### [Exercise passage]
+ + + + +

Contact with chloroform occurs via inhalation. Vapor suspension in baths or indoor pools corresponds to 40% to 50% of total exposure to the substance, followed by direct contact with the skin (20%-30%), and ingestion of chlorinated water (up to 20%).¹² Studies have shown that inhaled chloroform damages the nasal mucosa and has various manifestations in mice and rats, in which inflammatory response differs between males and females.^1,13 Genetic factors linked to sexual dimorphism, such as hormone production, variations in muscle and bone mass, and the predominant type of inflammatory response, can increase or decrease the production of oxidant species.³

The innate and adaptive immune responses are the bodily defenses against toxic substances that reach the lung alveoli. The innate immune system of the lungs comprises the epithelial barrier and the acute inflammatory response that can cause tissue damage via the recruitment and activation of neutrophils, eosinophils, and macrophages.¹⁴ Macrophages act through phagocytosis of destroyed cell debris or cells in which structure and function have been altered by chloroform. Neutrophils act through degranulation and release of substances that can destroy affected cells and other cellular debris.¹⁵

The imbalance between oxidants and antioxidants in favor of oxidants is called redox imbalance. Increasing redox imbalance can be the result of direct exposure to chloroform but may also be generated by activated inflammatory cells such as neutrophils and macrophages.¹⁶ The harmful potential of chloroform is believed to be associated with the intracellular production of oxidant species that cause the release of proinflammatory chemotactic factors, in turn triggering an inflammatory response in the body, mainly from macrophages and neutrophils.^1,17

The body has an antioxidant system to counteract this release and its potential negative effects. The main components of this system are the antioxidant enzymes superoxide dismutase, catalase (CAT), and glutathione peroxidase that act at the beginning of the formation of reactive species chains, preventing the accumulation of O₂ and H₂O₂ radicals.¹⁸ These antioxidant enzymes constitute the primary mechanism of protection against parenchymal lung injury mediated by free radicals.¹⁸ This study evaluated the effects of ultrasonic nebulization with chloroform on the imbalance between oxidants and antioxidants in pulmonary inflammatory response and its relationship with sexual dimorphism in adult C57BL/6 mice.

+ + + + +

### [Data supplied]
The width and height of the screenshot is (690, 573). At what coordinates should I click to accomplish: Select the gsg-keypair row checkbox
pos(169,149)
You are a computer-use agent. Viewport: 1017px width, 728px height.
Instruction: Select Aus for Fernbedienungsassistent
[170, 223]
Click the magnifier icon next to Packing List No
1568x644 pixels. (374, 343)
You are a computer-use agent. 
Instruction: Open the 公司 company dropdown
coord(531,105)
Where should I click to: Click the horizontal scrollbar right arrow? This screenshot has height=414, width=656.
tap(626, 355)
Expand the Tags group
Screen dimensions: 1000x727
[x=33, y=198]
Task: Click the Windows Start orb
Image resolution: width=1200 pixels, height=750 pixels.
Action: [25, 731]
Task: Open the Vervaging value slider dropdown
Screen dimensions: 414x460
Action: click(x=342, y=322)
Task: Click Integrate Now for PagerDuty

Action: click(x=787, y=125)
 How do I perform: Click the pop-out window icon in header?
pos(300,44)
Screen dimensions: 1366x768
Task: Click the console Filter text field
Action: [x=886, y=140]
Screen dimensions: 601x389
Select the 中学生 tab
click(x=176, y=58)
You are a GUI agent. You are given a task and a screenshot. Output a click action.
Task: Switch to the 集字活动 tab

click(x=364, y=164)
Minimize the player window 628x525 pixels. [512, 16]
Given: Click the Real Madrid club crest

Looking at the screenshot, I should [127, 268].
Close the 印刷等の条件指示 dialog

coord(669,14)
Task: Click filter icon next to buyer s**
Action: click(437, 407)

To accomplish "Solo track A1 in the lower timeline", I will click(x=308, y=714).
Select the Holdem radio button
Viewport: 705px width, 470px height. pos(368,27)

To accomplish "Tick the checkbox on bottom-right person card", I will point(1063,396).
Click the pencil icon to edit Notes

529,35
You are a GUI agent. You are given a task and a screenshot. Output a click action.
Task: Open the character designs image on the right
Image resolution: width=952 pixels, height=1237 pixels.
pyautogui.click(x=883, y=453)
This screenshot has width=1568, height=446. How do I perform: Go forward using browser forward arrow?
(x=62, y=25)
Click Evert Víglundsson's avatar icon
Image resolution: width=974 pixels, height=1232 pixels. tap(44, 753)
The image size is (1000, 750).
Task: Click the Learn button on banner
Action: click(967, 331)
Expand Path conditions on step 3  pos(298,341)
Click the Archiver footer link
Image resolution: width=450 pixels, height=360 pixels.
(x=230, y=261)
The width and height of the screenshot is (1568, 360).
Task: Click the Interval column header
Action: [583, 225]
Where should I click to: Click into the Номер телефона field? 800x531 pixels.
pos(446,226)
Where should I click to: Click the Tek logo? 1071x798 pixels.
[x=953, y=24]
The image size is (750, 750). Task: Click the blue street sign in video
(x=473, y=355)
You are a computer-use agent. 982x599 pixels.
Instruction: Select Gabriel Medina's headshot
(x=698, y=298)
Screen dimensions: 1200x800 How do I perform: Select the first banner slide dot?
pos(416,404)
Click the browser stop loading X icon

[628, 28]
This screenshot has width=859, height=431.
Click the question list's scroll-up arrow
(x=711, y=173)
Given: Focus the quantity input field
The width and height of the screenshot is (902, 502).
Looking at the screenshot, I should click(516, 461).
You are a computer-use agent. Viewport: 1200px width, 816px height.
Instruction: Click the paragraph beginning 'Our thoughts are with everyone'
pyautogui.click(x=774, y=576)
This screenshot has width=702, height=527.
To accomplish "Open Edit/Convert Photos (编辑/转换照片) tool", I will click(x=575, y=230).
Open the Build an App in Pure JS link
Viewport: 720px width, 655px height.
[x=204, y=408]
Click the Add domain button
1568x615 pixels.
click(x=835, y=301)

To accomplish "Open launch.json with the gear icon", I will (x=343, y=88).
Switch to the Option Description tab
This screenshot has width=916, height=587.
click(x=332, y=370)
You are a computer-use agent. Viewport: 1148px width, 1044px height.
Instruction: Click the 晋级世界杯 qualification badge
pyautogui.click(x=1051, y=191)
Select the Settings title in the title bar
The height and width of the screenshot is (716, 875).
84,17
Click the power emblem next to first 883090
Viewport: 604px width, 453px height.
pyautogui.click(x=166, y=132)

+ + + + +

### [Work required]
In the chloroform passage, what share of total exposure comes from vapor suspension in baths or indoor pools? The lines are separate material, unrelated to the passage.

### [Response to the exercise]
40% to 50%